Administration / exposure

Route of administration:

oral: gavage

Vehicle:

arachis oil

Details on oral exposure:

VEHICLE
- Concentration in vehicle: 200 mg/mL
- Amount of vehicle (if gavage): 10 mL/kg bw
- Justification for choice of vehicle: material does not dissolve in water

MAXIMUM DOSE VOLUME APPLIED: 10 mL/kg (the volume administered to each animal was calculated according to the fasted bodyweight at the time of dosing)

DOSAGE PREPARATION:
For the purpose of the study the test material was ground to a powder and then freshly prepared, as required, as a suspension at the appropriate concentration in arachis oil BP. Arachis oil BP was used because the test material did not dissolve/suspend in distilled water.

CLASS METHOD (if applicable)
- Rationale for the selection of the starting dose: material not expected to be toxic

Doses:

single

No. of animals per sex per dose:

6 (two groups of 3 animals)

Control animals:

no

Details on study design:

- Duration of observation period following administration: 14 days
- Frequency of observations and weighing: The animals were observed for deaths or overt signs of toxicity ½, 1, 2 and 4 hours after dosing and subsequently once daily for fourteen days.
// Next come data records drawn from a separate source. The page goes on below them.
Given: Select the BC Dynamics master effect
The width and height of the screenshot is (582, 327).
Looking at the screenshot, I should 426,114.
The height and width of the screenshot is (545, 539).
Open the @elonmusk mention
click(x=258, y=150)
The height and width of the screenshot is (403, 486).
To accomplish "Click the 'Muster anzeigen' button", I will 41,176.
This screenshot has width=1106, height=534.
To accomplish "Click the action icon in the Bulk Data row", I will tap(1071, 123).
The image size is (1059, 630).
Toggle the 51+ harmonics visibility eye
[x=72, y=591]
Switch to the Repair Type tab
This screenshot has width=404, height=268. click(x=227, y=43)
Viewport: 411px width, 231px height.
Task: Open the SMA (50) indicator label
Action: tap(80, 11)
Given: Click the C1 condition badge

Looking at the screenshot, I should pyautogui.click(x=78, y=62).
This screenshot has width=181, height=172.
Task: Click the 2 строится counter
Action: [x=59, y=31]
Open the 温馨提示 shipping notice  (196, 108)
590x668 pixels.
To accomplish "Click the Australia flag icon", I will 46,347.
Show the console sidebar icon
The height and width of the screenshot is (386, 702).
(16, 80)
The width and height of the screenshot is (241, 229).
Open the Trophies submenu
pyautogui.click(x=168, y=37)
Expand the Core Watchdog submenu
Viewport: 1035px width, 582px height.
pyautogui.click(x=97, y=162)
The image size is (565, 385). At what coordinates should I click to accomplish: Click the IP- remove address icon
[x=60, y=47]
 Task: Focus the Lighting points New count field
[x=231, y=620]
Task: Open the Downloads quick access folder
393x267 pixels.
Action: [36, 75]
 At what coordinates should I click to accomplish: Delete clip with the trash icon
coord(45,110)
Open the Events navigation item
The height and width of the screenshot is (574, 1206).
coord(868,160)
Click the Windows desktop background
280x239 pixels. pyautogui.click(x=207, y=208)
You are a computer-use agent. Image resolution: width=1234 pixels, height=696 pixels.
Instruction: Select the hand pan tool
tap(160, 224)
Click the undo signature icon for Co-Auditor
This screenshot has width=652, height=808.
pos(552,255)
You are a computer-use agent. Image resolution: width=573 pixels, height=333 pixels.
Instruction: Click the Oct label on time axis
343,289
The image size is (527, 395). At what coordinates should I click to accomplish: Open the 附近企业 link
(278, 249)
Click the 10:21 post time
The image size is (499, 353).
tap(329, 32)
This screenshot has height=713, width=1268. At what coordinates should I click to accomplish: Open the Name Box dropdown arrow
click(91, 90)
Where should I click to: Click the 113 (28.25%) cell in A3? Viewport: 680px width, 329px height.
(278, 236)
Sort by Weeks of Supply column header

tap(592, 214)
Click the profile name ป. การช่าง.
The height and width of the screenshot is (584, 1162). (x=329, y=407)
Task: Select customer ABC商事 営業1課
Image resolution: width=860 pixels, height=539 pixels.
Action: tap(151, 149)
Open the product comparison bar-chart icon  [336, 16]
Individual bodyweights were recorded prior to dosing and seven and fourteen days after treatment.
- Necropsy of survivors performed: yes
- Other examinations performed: clinical signs, body weight, gross pathology.

Statistics:

none

Results and discussion

Mortality:

None of the animals died during the study.

Clinical signs:

other: Signs of systemic toxicity noted during the study were hunched posture, increased salivation, pilo-erection, noisy respiration and red/brown staining around the mouth. Animals appeared normal one or two days after dosing.

Gross pathology:

No abnormalities were noted at necropsy.

Applicant's summary and conclusion

Interpretation of results:

not classified

Remarks:

Migrated information Criteria used for interpretation of results: EU

Conclusions:

The acute oral median lethal dose (LD50) of the test material in the female Sprague-Dawley CD strain rat was estimated as being greater than 2000 mg/kg bodyweight.

Executive summary:

The study was performed to assess the acute oral toxicity of the test material following a single oral administration in the Sprague-Dawley CD strain rat. The study used 6 female rats and followed the actute toxic-class method, in accordance with the OECD 423 guideline. The study was conducted to GLP standard in a certified laboratory.

All clinical signs observed had disappeared within 2 days. Bodyweight gain remained normal and no abnormalities were revealed at necrospy. The acute oral median lethal dose (LD50) of the test material in the female Sprague-Dawley CD strain rat was estimated to be greater than 2000 mg/kg bodyweight.